During that same summer of 1968, as the Browns were preparing for a season of championship expectations, Pinkney and other black community leaders publicly pressured the owner to hire more black coaches and front-office personnel.
On August 6, owner Art Modell, along with his general manager and personnel director, met with Pinkney and ten other leaders in the black community for three hours to discuss the team’s hiring practices. Pinkney and his allies demanded the Browns hire more black coaching and front-office personnel. Modell took the position that the “Browns record of equal opportunity for the Negro player is legendary.”
Later that month, in response to public protest organized by Pinkney and other black leaders, Modell and the Browns repeated their position in a statement that said, “We shall continue as we have in the past our practice of hiring people whether they be players or executives solely on their qualifications and fitness for the particular job with total disregard to the applicant’s color or national origin.”
In a 2017 interview, former Browns safety Walter Beach III, recalled owner Art Modell once telling him, “Walt, I’ve done more for black people than they’ve done for themselves.”
Beach also described an instance on the team plane when Modell instructed him not to read a book about Elijah Muhammad. Beach fired back: “A man can’t tell another man what to read. I play football for you. If you don’t want me on this team, when we get home, give me a check and I’ll leave. But, don’t ever think you can tell me what to read.”
“He actually believed he owned me,” Beach said. “Not only me, but I think he believed he owned all of them guys. That’s that ownership mentality. That’s the mentality that I was dealing with. That was a contentious relationship.”
And finally, a year later at only 38-years-old, Pinkney represented his third African American athlete, Browns defensive tackle Walter Johnson. Johnson agreed to terms on July 24, 1969, after final negotiations between Pinkney and the Browns general manager. Johnson played 13 seasons, including 12 with the Browns, and became a three-time Pro Bowler.
A Man for All Seasons
It’s fascinating to consider the dynamics that had Pinkney, now a prominent political figure with his friend Carl Stokes sitting in the mayor’s chair, growing a national representation at the height of the Civil Rights movement, negotiating head to head with the all-white Browns ownership that radiated a plantation mentality.
While Eugene Parker is no doubt justly celebrated for his work as one of the earliest black sports agents, he would have only been a teenager in the mid-to-late 1960s when Pinkney was juggling balls on many fronts. And though Pinkney’s client list may not have included top first-round picks, many of the players he represented were Pro Bowlers.
Beyond just representing players, Pinkney was championing the hiring of blacks in leadership positions more than 50 years ago and helping to pave the way for those who followed. While he has not received the recognition, Pinkney was clearly a pioneer.
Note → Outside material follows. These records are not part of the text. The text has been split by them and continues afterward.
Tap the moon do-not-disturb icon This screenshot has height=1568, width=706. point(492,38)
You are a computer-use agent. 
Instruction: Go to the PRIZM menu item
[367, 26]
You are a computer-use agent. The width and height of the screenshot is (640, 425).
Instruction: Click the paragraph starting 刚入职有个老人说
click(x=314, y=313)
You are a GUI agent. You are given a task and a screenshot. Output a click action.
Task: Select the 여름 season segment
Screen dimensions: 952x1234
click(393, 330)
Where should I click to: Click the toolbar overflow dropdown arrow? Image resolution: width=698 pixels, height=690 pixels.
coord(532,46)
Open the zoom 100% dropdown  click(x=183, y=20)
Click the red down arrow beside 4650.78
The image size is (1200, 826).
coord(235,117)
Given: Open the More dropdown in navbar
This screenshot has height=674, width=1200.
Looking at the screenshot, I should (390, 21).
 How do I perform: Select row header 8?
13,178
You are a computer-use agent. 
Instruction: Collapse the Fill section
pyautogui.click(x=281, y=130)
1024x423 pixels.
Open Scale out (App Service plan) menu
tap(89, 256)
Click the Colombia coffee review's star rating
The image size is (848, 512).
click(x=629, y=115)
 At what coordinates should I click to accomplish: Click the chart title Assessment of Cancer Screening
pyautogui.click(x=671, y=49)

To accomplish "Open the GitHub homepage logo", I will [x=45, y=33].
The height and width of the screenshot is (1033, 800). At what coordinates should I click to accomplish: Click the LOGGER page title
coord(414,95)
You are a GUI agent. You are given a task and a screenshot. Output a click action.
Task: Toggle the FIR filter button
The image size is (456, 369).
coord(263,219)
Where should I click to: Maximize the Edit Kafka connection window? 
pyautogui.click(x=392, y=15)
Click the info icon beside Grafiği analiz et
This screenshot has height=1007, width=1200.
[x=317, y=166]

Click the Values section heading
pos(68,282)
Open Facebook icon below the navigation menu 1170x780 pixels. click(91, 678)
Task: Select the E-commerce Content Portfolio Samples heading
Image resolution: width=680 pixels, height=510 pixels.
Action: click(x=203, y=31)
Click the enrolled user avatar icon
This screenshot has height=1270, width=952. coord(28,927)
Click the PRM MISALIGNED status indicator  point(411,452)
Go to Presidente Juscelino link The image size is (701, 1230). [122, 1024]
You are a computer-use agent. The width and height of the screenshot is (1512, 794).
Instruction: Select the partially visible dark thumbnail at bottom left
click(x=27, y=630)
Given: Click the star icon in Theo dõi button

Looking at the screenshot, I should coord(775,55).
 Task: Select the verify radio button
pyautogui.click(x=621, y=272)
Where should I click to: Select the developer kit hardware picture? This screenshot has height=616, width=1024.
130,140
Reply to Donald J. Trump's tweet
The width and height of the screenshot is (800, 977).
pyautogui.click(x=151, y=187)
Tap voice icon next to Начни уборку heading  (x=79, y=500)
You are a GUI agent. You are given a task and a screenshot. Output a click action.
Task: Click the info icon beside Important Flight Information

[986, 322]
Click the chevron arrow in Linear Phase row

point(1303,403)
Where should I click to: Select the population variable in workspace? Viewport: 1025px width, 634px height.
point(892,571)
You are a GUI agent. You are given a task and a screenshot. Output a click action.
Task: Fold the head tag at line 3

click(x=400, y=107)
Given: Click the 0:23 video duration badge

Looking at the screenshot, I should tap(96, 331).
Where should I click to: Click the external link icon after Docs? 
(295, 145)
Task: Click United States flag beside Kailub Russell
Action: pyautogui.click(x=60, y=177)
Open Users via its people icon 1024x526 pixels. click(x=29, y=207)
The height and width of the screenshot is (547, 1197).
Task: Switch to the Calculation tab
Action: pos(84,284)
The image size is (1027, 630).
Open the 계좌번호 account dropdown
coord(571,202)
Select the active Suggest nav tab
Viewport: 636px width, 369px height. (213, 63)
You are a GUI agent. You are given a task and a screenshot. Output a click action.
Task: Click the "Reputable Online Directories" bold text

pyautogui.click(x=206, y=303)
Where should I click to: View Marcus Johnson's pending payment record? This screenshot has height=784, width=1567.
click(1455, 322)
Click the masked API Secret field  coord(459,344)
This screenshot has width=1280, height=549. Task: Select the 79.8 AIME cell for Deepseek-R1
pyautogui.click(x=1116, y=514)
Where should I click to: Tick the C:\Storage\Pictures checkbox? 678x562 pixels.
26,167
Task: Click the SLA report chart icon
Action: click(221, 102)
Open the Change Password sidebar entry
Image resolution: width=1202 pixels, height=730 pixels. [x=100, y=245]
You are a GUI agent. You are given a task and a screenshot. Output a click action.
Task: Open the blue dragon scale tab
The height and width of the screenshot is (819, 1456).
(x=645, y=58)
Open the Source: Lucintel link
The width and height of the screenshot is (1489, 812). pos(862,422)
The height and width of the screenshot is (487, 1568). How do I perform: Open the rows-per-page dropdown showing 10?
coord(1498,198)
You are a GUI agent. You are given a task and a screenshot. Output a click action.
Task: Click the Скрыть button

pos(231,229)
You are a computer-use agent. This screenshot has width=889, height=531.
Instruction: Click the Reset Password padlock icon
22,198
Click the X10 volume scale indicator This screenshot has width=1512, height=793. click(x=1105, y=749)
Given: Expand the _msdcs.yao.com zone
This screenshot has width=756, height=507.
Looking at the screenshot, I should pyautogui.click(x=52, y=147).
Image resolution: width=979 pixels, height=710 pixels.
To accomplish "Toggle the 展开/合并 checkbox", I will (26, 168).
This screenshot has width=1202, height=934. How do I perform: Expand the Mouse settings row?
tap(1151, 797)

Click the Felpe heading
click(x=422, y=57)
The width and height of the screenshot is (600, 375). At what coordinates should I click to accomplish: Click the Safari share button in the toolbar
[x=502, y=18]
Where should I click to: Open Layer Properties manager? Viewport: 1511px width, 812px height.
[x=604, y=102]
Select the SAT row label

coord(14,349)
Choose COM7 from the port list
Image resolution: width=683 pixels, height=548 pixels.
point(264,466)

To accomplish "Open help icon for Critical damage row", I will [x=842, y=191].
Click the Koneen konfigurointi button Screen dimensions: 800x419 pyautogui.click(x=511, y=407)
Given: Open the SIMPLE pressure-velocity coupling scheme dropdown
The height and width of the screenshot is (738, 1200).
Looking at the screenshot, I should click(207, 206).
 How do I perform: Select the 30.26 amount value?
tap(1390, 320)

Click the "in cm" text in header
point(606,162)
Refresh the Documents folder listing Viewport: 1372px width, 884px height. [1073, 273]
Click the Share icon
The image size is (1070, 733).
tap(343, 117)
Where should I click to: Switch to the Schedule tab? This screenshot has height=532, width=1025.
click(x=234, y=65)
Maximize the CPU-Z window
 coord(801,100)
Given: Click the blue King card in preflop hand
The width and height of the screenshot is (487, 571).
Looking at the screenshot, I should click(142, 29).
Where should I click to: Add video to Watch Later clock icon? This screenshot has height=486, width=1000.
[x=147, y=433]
Former Cleveland Browns All-Pro Guard John Wooten |
“That's true,” Wooten said. “It's true and I know Eugene and all those guys. The point of it all is that Arnold never put on that particular hat and said, ‘You know I'm going to be an agent.’ He never got credit for that yet he was involved in all of these negotiations.”
As I told him early on, ‘You know, we just need you to help. We need your help, your expertise, your knowledge.’ Above all, he just had a calmness about him. He had that legal thing in his mind and that's why he did such a great job for all of us. There's me with Rozelle, but also with Kelly, Walt Johnson and those guys but he never took on the vision of agent.”